→ TASK GOAL: Pick up the blog post about a parent enrolled in the son's sixth-grade band class to learn the clarinet, and keep writing from its last sentence.

→ SOURCE DOCUMENT:
===

I think that I’m going to have to play my GET OUT OF THE BLOG FREE card tonight.
Yes. Even though I played that very same card last night.
It’s because the boy came home from school yesterday and announced, “As part of our assignment in band, we have to teach one of our parents to play our instrument. You have to fill this paper out, Mom; you have to check whether you are willing to participate, and play in the upcoming concert, or whether you don’t want to participate.”
Well, that was certainly a no-brainer.
I did not want to participate. Where should I sign?
So the boy asked Hubs.
And he struck out again, because Hubs only plays air guitar when Metallica is blasting out of the iPod.
And that, people, is how I came to be enrolled in 6th grade beginning band class, where I will now learn to play the clarinet and perform a song ON THE STAGE, IN FRONT OF A REAL AUDIENCE OF OTHER PARENTS in May. It’s because I couldn’t take the look the boy had… the one which is similar to MY PUPPY JUST DIED. I cannot even tell you HOW THRILLED I am to know that I have a concert coming up! I don’t know where this new-age form of teaching band came from, but I prefer the archaic method, where the student learns the clarinet for a grade on his report card, and Mama just puts on her best scarf and uses the hot rollers and goes to watch all of the kids play Twinkle, Twinkle, Little Star together. And then she goes home, perhaps after she’s had some of the juice and cookies that the band teacher put out, because he felt led by the Holy Spirit to do so.

===

→ DATA ROWS:
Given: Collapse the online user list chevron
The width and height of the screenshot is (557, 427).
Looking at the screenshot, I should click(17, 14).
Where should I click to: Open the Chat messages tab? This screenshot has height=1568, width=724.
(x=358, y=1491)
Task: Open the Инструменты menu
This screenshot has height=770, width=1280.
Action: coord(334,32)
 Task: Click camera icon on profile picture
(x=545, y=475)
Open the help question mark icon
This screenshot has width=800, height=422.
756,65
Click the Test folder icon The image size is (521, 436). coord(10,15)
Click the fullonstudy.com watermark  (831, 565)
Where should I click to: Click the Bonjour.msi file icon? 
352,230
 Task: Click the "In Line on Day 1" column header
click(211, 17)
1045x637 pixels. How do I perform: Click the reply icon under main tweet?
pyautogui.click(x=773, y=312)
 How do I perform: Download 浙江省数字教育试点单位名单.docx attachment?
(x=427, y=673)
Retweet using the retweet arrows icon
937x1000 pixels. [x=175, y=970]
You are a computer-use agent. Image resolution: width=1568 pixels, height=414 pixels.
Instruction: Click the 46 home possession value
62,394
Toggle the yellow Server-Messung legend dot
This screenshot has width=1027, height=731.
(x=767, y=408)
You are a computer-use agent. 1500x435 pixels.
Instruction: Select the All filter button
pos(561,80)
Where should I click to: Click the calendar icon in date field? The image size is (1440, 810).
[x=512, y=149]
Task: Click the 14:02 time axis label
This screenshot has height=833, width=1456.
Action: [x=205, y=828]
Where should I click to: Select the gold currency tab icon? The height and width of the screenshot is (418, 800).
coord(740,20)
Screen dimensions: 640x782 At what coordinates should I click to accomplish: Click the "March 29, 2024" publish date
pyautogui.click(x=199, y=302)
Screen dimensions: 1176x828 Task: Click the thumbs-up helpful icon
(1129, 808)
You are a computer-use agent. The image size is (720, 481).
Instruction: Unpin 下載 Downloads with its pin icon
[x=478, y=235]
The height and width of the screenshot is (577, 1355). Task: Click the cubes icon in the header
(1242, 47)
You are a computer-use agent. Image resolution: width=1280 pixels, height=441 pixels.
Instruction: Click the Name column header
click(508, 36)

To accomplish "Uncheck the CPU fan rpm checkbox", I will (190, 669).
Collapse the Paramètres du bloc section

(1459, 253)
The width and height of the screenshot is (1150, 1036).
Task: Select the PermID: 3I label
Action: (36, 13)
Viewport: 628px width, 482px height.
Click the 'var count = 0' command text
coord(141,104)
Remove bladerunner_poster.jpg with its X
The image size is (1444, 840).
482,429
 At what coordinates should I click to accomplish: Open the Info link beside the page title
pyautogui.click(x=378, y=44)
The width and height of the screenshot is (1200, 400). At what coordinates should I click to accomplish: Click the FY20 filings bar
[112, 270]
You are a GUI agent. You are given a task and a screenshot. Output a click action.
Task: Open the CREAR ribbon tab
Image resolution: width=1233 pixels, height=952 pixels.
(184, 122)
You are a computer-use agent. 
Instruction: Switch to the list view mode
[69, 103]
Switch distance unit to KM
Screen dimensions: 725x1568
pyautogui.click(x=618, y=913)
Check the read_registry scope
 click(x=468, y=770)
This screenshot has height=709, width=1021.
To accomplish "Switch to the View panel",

===

→ ANSWER BELOW:
(And we all know that Kellen’s mama is going to rock her didgeridoo lessons, and I’ll probably be seated next to her. I have to shine, people! I can’t be outdone. Band just went competitive.)
So between the clarinet practicing and the wine I needed for it last night, I developed a severe case of writer’s block and decided I had no words to sum up my day with on the old blog.
I know. That was a first.
So I skipped the blog post last night, and I watched Duck Dynasty with my boys on TV, until the boy announced, “Mom? You look just like Miss Kay today in the sweater you’re wearing.”
What?! Because my sweater has a big cowl neck, I look like a redneck mother from the deep South?
The boy tried to dig his way out of the hole he’d fallen into by saying, “Miss Kay is great, Mom! She’s pretty decent looking and she cooks good food!”
And then he paused…
…before he said, “Well, I probably wouldn’t eat half of the stuff she cooks, because it sounds pretty gross. But your sweater looks just like one Miss Kay would wear!”
So there you have it, people.
My sweater of yesterday makes me look like Miss Kay (Bless her heart!), and I have to practice my clarinet. I also need my rest, because Thing 2 has upped his energy these days. He’s like a hobbit on Red Bulls, and I pity the poor woman who has to chase him around all day.
Oh. Wait. That would be me..
Y’all have a happy weekend.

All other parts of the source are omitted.